[Stored items]
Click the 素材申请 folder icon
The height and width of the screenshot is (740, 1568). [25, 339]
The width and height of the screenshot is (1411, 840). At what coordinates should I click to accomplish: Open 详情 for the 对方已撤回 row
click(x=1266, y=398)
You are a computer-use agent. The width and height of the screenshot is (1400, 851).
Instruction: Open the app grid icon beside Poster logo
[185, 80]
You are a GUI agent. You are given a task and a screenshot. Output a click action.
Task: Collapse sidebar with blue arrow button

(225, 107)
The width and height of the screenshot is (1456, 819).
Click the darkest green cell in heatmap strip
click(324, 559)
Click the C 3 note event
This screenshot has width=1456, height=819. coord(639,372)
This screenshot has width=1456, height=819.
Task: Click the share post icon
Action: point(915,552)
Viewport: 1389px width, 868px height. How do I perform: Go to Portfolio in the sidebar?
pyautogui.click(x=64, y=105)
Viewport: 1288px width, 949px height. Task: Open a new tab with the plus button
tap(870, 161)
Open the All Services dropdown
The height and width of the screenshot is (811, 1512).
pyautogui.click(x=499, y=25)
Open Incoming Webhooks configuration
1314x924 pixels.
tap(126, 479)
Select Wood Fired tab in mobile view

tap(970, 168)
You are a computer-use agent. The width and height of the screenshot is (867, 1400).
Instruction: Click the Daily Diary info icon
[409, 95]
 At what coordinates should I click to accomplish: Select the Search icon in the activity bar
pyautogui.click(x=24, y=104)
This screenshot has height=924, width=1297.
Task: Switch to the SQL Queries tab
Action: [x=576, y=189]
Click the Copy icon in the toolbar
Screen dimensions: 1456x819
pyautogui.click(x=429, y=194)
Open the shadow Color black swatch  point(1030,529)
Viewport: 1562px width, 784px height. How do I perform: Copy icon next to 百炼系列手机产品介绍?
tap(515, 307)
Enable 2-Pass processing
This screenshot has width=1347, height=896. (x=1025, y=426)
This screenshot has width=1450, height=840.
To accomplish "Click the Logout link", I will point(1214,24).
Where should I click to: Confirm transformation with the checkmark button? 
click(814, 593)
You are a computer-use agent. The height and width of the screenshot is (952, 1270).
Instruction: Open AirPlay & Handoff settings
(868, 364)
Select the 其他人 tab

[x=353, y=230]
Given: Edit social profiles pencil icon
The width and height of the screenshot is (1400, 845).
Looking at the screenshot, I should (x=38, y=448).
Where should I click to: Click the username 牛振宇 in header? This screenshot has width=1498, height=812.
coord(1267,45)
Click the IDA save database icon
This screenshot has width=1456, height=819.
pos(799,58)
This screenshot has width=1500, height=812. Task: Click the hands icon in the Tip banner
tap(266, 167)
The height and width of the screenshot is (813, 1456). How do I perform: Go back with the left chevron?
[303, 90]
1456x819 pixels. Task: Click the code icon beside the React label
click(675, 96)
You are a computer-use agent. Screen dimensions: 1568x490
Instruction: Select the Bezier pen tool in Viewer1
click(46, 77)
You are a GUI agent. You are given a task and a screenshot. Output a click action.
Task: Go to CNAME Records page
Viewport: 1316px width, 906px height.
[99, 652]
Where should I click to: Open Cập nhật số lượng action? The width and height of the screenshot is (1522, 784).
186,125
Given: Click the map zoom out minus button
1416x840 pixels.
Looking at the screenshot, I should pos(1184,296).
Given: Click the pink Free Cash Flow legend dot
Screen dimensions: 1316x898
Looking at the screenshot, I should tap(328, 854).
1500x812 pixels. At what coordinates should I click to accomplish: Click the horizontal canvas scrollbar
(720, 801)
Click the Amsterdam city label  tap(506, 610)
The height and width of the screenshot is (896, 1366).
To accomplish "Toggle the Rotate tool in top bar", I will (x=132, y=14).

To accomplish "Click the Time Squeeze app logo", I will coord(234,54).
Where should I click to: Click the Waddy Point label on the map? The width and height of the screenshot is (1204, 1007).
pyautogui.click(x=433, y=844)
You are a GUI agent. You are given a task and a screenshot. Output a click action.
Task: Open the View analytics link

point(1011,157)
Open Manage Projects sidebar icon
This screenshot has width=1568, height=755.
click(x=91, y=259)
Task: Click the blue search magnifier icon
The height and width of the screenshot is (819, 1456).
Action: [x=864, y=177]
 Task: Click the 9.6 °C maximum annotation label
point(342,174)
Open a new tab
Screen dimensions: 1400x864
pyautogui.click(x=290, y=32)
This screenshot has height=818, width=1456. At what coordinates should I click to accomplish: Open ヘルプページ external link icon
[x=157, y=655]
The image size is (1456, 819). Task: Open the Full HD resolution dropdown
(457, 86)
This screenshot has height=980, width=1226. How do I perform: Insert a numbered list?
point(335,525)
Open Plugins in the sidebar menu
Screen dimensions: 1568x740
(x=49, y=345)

• ABOUT THIS TASK:
Filter the entries above and keep only the lines with the word "computer".

• SOLUTION TO THIS EXERCISE:
You are a computer-use agent. The width and height of the screenshot is (1400, 851).
You are a computer-use agent. The width and height of the screenshot is (867, 1400).
You are a computer-use agent. The height and width of the screenshot is (952, 1270).
You are a computer-use agent. Screen dimensions: 1568x490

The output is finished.